Here's a short course in the economics of the movie industry: Never have so many invested so much for so little. At a time when American corporations in general are enjoying historically large profit margins and double-digit annual growth rates, Hollywood confronts stagnant sales, declining viewership, and astonishingly low profit margins. The usual suspects--inflated salaries, inattention to costs, and competition from other media--can be blamed for some of the industry's woes. But, in large part, Hollywood's troubles are an object lesson in what happens when short-term gambling replaces long-term planning.
Consider the recent announcement that Metro-Goldwyn-Mayer's current owners--billionaire Kirk Kerkorian and Australian media magnate Kerry Stokes--will offer 12.5 percent of the company to the public later this year. The IPO is expected to raise close to $250 million. Although any number of Wall Street execs counseled MGM against going public this soon (Goldman, Sachs actually refused to underwrite the IPO because it thought the deal was too hasty), the studio wants to reap the benefits of the bull market; it also wants the cash as quickly as possible. In inimitable Hollywood fashion, the IPO is scheduled to coincide with the release date of Tomorrow Never Dies, the studio's new James Bond film, because MGM figures that the free publicity will boost the stock price.
The painful truth is that the studio is probably right about the impact of the Bond film on the IPO, because the residual glamour of the movies is the only reason one could justify investing in MGM. The company is marketing itself as the only "pure play" movie investment, since other public companies that make movies are also involved in nonfilm businesses.
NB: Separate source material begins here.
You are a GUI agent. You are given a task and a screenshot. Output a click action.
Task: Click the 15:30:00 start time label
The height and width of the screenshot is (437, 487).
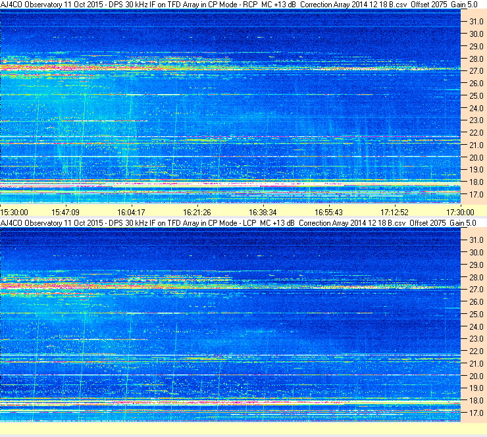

Unfortunately, it's not clear that the "pure play" aspect of the company is a plus. It's especially dubious when one considers that MGM has released just one film, Hoodlum, since Kerkorian and Stokes bought the company in October 1996. Eleven months is a long time to go without cash flow when you've got hundreds of millions of dollars a year in overhead costs. Tomorrow Never Dies had better be a big hit.
This reliance on the success of one or two films is unique to MGM and to this year--the studio should have a full slate again in 1998--but it does epitomize the industry's new dependence on blockbusters. This year, nine summer pictures cost close to $100 million each; three more behemoths will open by Christmas. The only real successes among the summer releases were Men in Black, Air Force One, and The Lost World. But the size of those successes is worth keeping in mind. In domestic receipts alone, Sony should clear $150 million on Men in Black and close to $90 million on Air Force One, while Universal took home around $140 million for The Lost World. Toss in foreign sales, video, and merchandising, and the profits are enough to fund an entire studio's output for six months.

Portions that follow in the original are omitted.